Я это вспомнил, действительно вспомнил, без подготовки, и даже увидел мысленно перед собой. Эта картина была в одном из альбомов отца, я листал его постоянно, а вещи, по которым проходишься лаком несколько сотен раз, сияют и непомерно увеличиваются в объеме. Так и Энгр возник перед глазами, будто в раму надставили множество увеличительных стекол, и близорукая память наконец-то разглядывала мутный невымышленный образ. Особенно четкими оказались круглый с нижней ямкой подбородок и прислоненное к колену Бонапарта длинное копье с детской двуперстной ручкой вместо острия.

— А все потому, что этикетный изобретатель Изабе, — не давала передышки Первая, — страстно любил античность. Нарядил всех в туники, вернул дамам высоко приталенные греческие платья и сказал, что императорский цвет — красный, вместо синего с мантий рядовых королей. И только на мантии Наполеона был вышит его персональный поэтический символ…

— Пчелки, — выдохнул я, еще очарованный фокусировкой памяти, и ощутил глубокую истому, будто из меня вытянули хаос, а мир, изнутри приведенный в порядок, изнуряет меня палящим солнцем.

— А говоришь, что полотенце плохое, — усмехнулась Вторая Юлия. — Держите у себя петровскую мантию с наполеоновской символикой. Ну что, закончили? Читаем Шерстнева?

— Только запиши, — наставлял я ее возбужденно, — все запиши сегодня же вечером. Что русские называли хорька «веверица»…

— Это от латинского «виверра», — подтвердила Юлия Великая, — впервые упоминается у Плиния.

— Ну конечно, у Плиния, — ехидничала Вторая. — А что написал Гомер про хорьков? Ну-ка? Цитата из трех строчек гекзаметра…

— Гомер ничего не писал, потому что только у Аристотеля впервые сказано о прирученном хорьке, которого он величал «иктис».

— Слушайте, друзья, — усомнилась Вторая. — А вы ничего тут не выдумываете? Откуда это вам стало так важно все, что касается хорьков? Шерстнев, ты тоже с ними сговорился?

И тут я увидел, что моя Юлия как-то неуловимо начала смущаться и таять. Неужели на нее так действовало чужое сомнение?

— Нет, все — чистая правда, — вставил я, — можно проверить по источникам, если хотите.

— Какие источники? Вы уже перерыли все библиотеки, и все источники иссякли!

— Я просто фиксировала все, что читала в последнее время, — задумчиво сказала Юлия. — Я и в самом деле не знаю, почему так получилось, но все это возникало само собой, почти без специального усилия. Я читала Оруэлла и наткнулась там на судейскую мантию, подбитую горностаем, потом увидела стихи Теофиля Готье с такой же мантией на горе. И Леонардо, которого ты подарила, — в этой книге немного говорится об отличии горностая от действительно изображенного хорька.

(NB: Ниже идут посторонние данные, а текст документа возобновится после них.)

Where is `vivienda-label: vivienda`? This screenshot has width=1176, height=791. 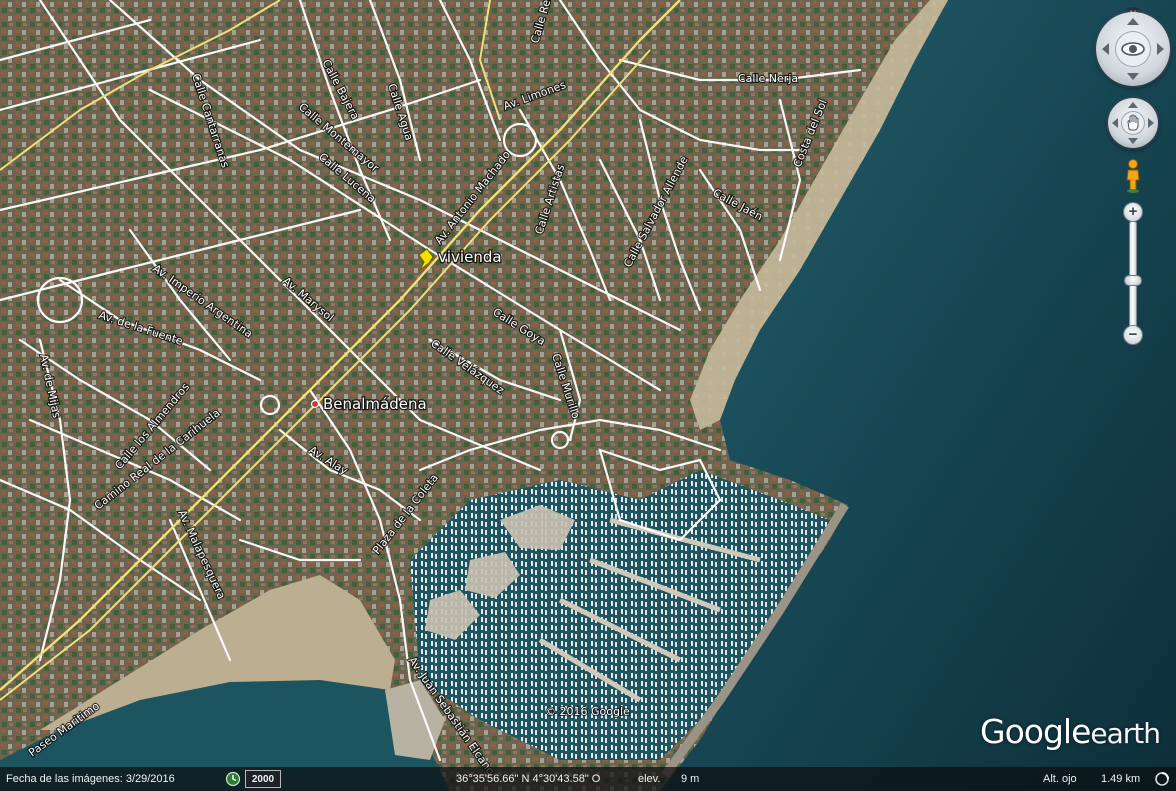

— Я грежу, — произнес запоздавший Шерстнев, — или мир разваливается у меня на глазах? Выходит, дама с горностаем — не дама?

— Да, — невинно подтвердили мы со Второй Юлией, которая скинула с плеч полотенце и перебирала волосы, будто боялась, что в них запуталась пчела.

XVI

Начали читать Шерстнева. Юлия Первая прочитала его новые стихи вслух. Потом повторили. Ее голос распутывал звуковые заросли и пробирался к скромной отчетливости, к ровному облаку. Ее голос был слабее других женских голосов, мне казалось, что все замирает, когда она говорит, все замедляется. Возникли какие-то вопросы. На протяжении всего этого действия я забылся с мечтательным видом. Со стороны, думаю, это могло сойти за лирическую увлеченность. И я не обходился без лиризма в незаконном своем раздумье, но был слишком уж далеко от полноправного участия в общем пире.

Как же мне хотелось иногда проникнуть в шерстневские вирши, вломиться в них, принудить себя их понимать. Я брал иногда из копящегося у меня архива листок, всматривался в первую строчку, трогался с места, начинал различать тонко нанесенный проект какого-то смысла, но уже в ритмике первых слов терял землю и летел дальше — в продолжение той же строки, не переступая на следующую, не находя ее под осторожной стопой. И то радовало, что я стал узнавать его первые строки.